Fossil wood related to Dipterocarpus are grouped under the genus Dipterocarpoxylon (Ghosh & Kazmi 1958; Prasad & Gautam 2016).To our knowledge, no fossil wood resembling Upuna has been described. It is yet difficult to attribute our specimen to an individual Dipterocarpoxylon species due to its poor preservation. Among the closets described Dipterocarpoxylon ( Appendix 1), D. jammuense shows the closest anatomy, with parenchyma restricted to vasicentric and very rarely diffuse, 1-6-seriate rays, uniseriate ones 2-11 cells high, marginal row of ray cells up to 12 cells, common sheath cells and small canals (up to 80 µm in diameter); D. jammuense differs in having mostly 3-5-seriate rays (compared to mostly 1- and then 5-seriate) and longer vessel elements (up to 600 µm, compared to up to 300 µm); other species display a similar ray composition, such as D. gracile Schweitzer , D. siwalicus Prakash (1975) , D. malavii Ghosh & Ghosh (1959) , D. sarapeense Vozenin-Serra & Privé-Gill (2001) , but they often differ by either higher rays, shorter lines of canals, bigger canals, mostly diffuse or diffuse-in-aggregate parenchyma or less sheath cells. Our specimen is thus attributed to Dipterocarpoxylon cf. jammuense .

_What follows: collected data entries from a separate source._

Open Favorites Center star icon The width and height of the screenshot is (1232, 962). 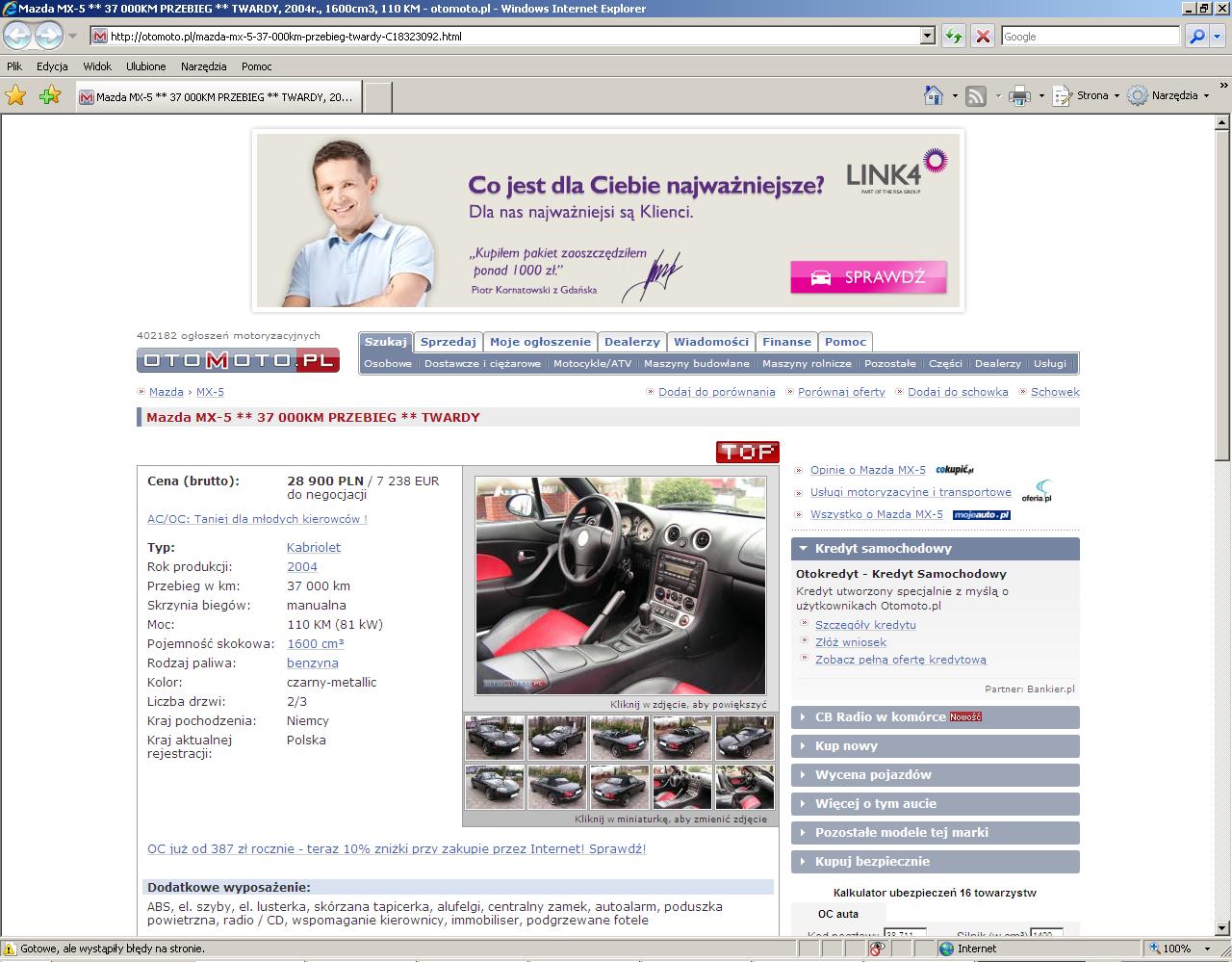click(x=16, y=95)
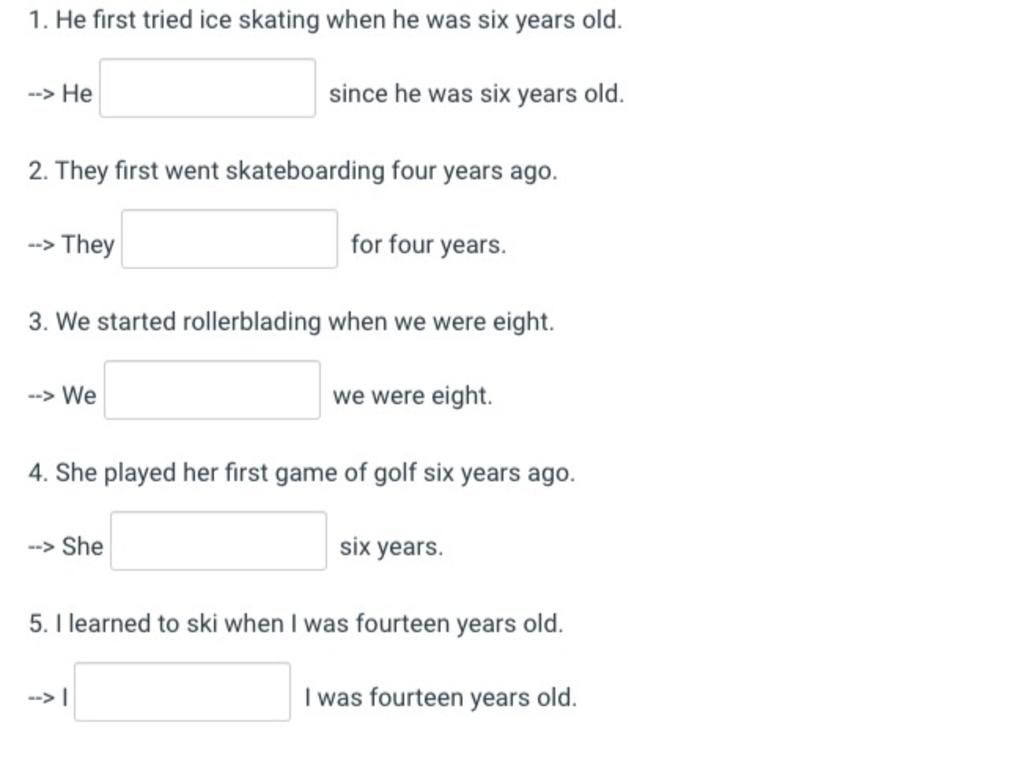Click sentence 3 about rollerblading
Image resolution: width=1024 pixels, height=780 pixels.
pyautogui.click(x=291, y=322)
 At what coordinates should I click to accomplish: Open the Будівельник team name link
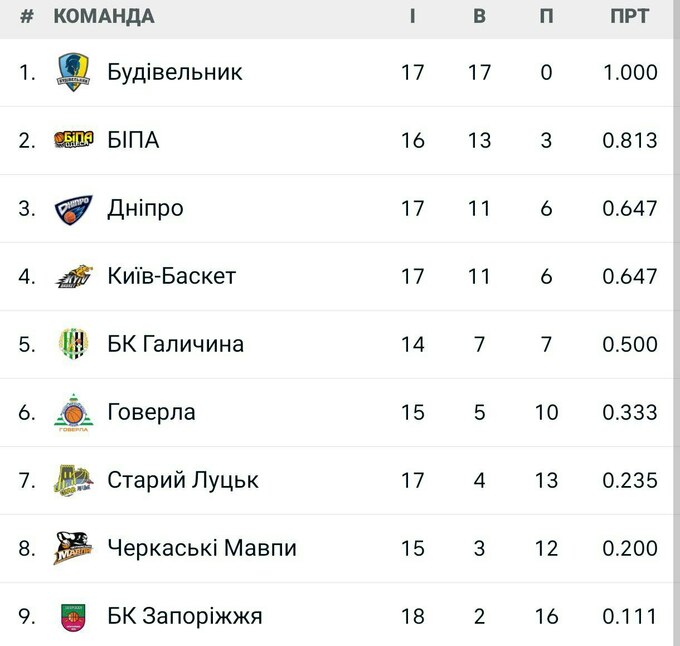pyautogui.click(x=175, y=72)
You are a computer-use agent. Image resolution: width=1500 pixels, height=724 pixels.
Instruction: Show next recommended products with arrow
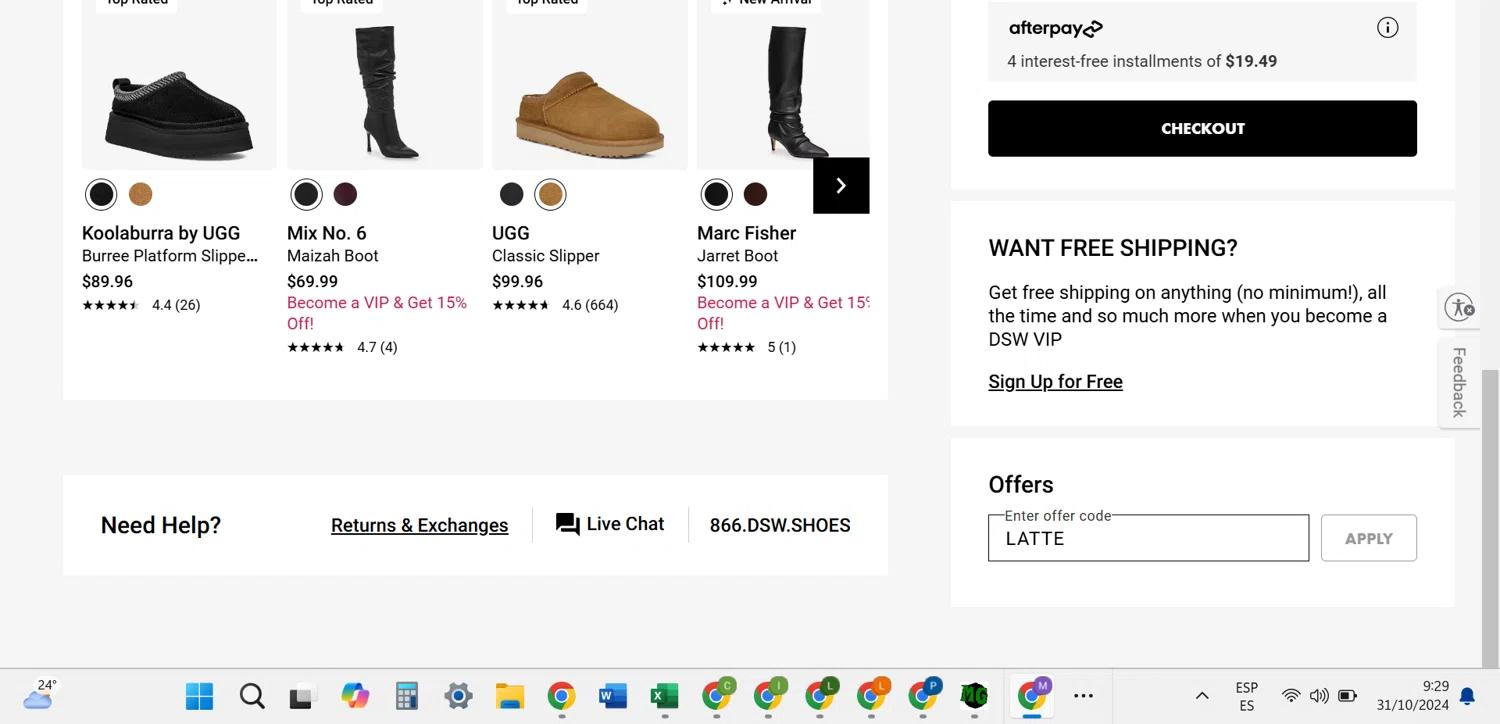click(x=841, y=186)
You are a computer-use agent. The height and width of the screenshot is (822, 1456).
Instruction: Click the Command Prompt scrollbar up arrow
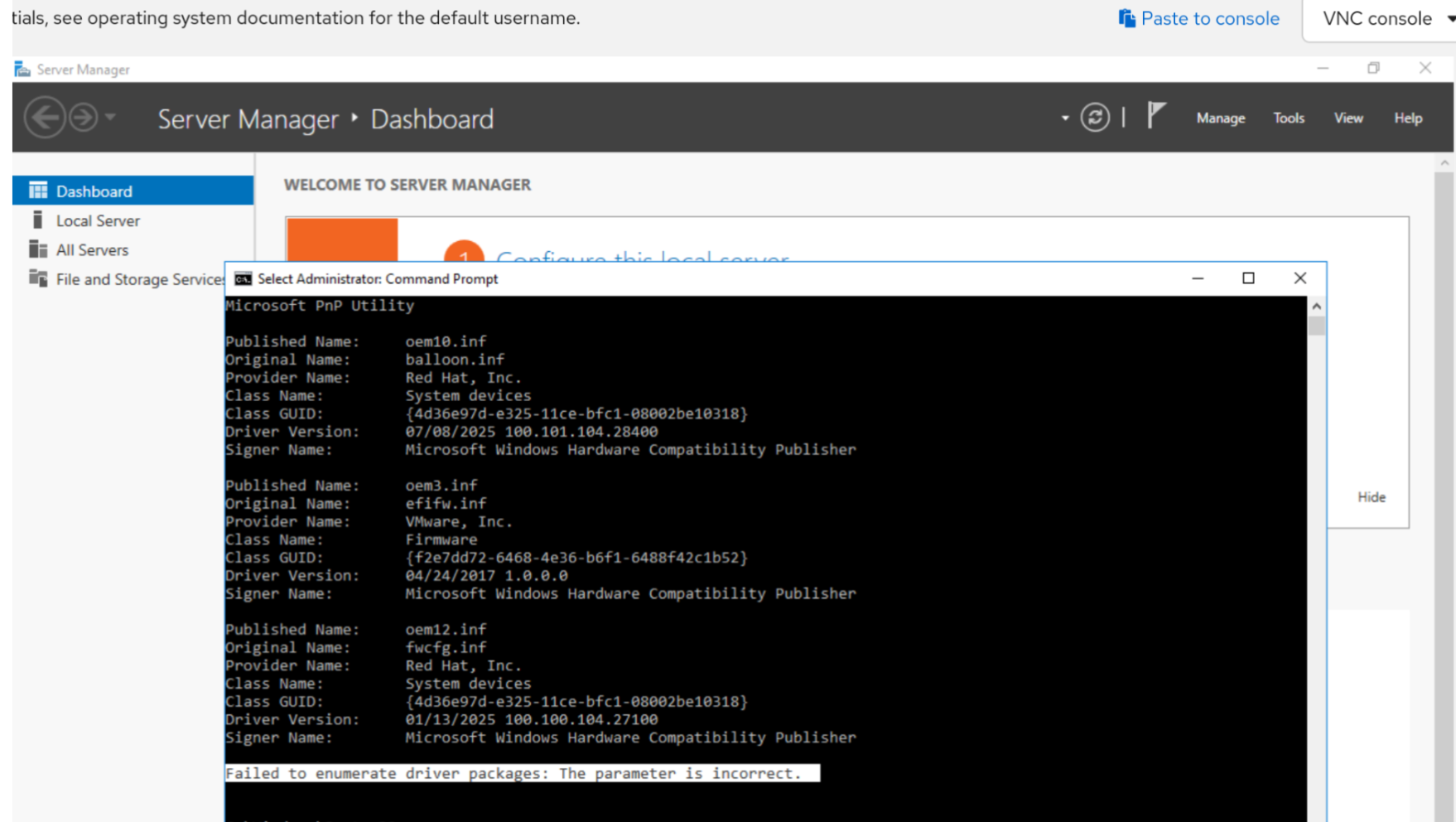pyautogui.click(x=1316, y=307)
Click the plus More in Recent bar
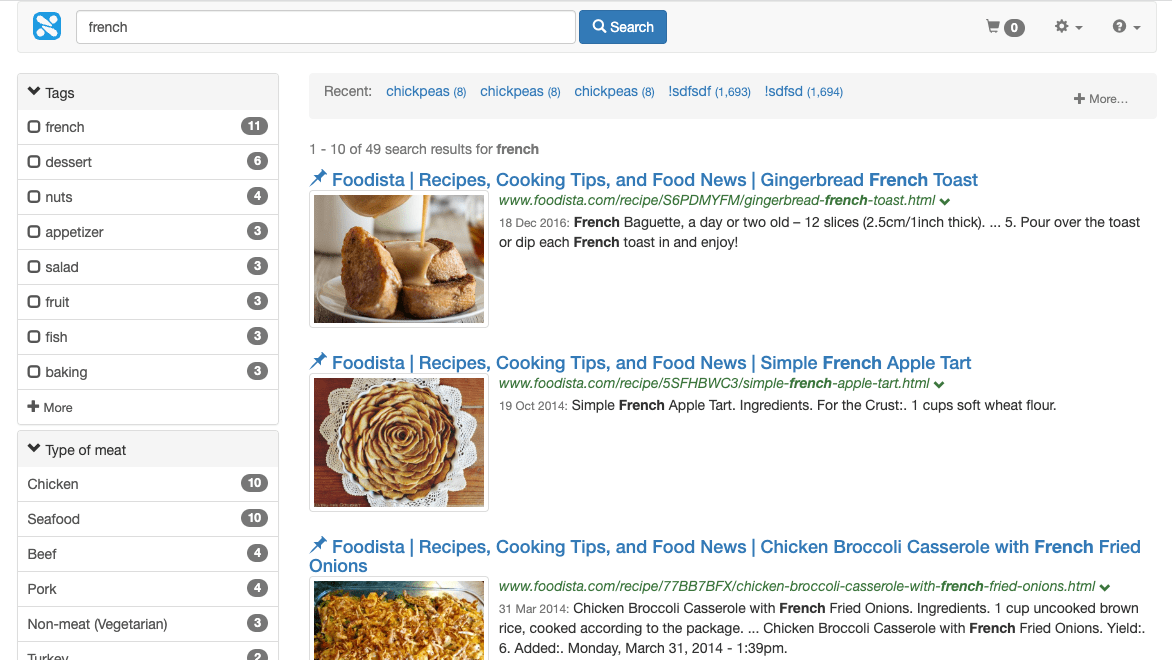1172x660 pixels. pyautogui.click(x=1100, y=99)
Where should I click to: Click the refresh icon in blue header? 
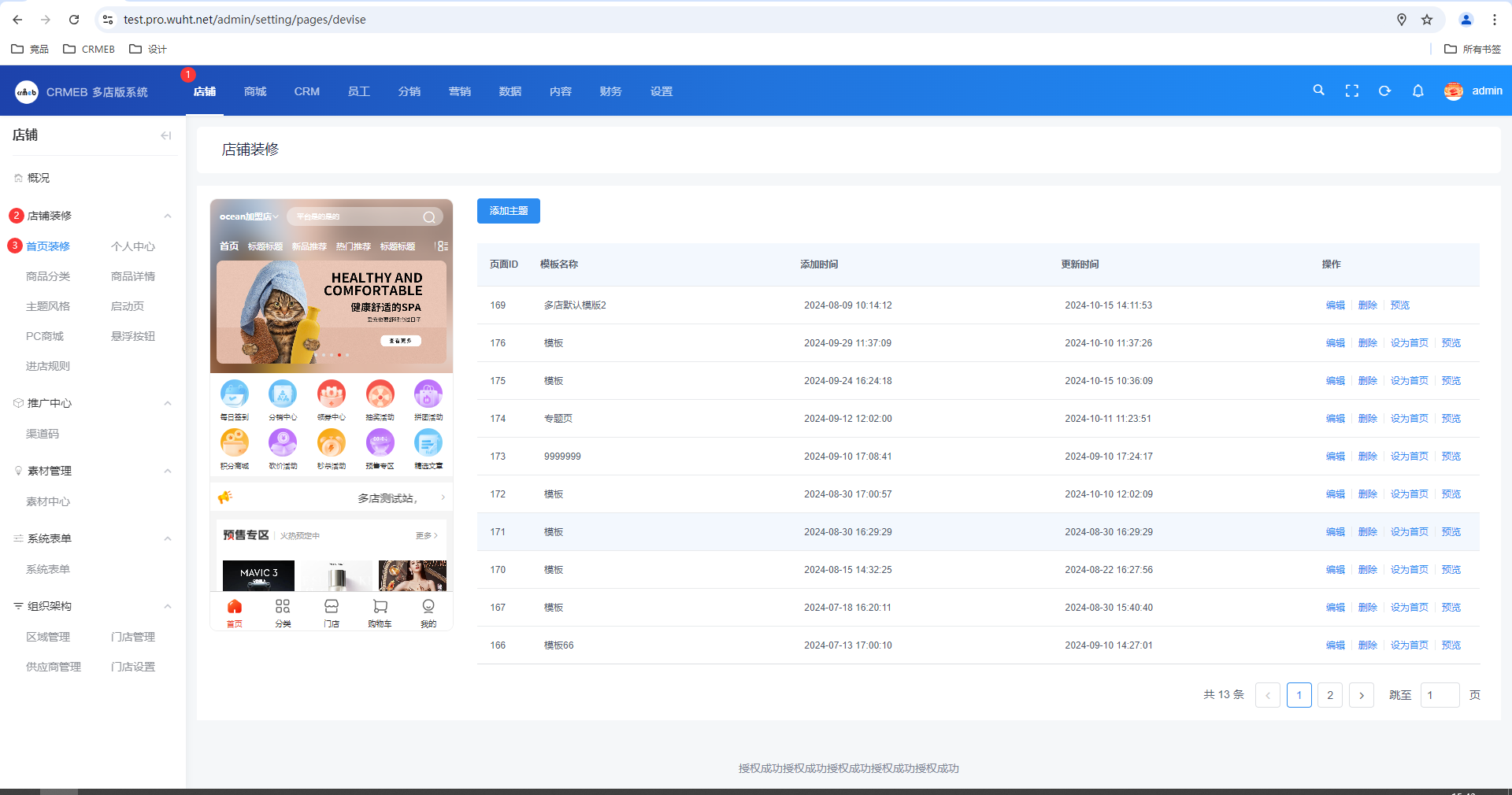(x=1384, y=91)
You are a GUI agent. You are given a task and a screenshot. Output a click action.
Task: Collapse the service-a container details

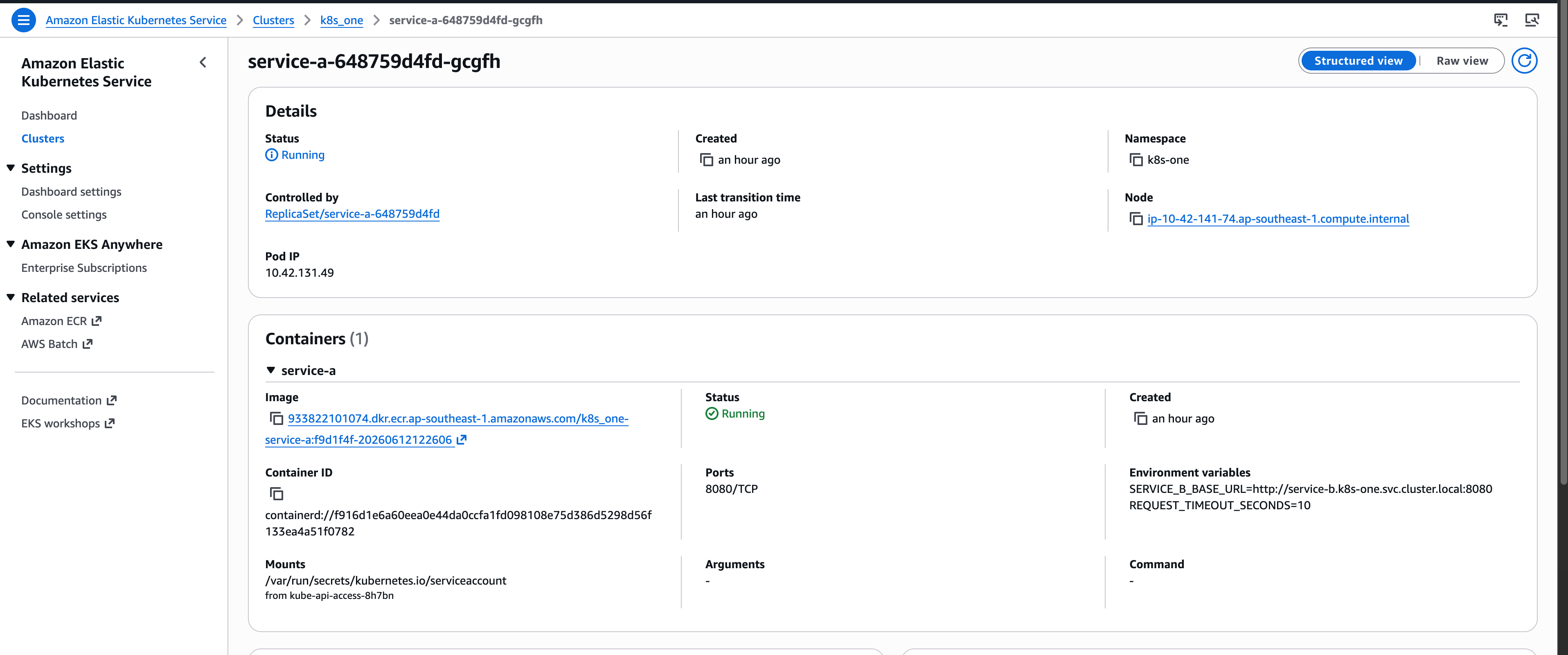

Dipterocarpus is common in evergreen, sometimes present in semi-evergreen forests or dry deciduous dipterocarp forests, mostly in lowlands and occasionally up to 1400 m altitude. ( Ashton 1982; Soerianegara & Lemmens 1993; Ghazoul 2016). All extant Dipterocarpus species mentioned above grow in evergreen or semi-evergreen lowland tropical forests, in mixed dipterocarp forests and sometimes seasonal forests ( Ashton 1982; IUCN 2021). Dipterocarpus retusus is also found in montane forests ( Ashton 1982; Ly et al. 2017). Upuna is a genus endemic to Borneo that grows in lowland mixed dipterocarp forests and on coastal hills up to 350 m altitude ( Ashton 1982; Soerianegara & Lemmens 1993).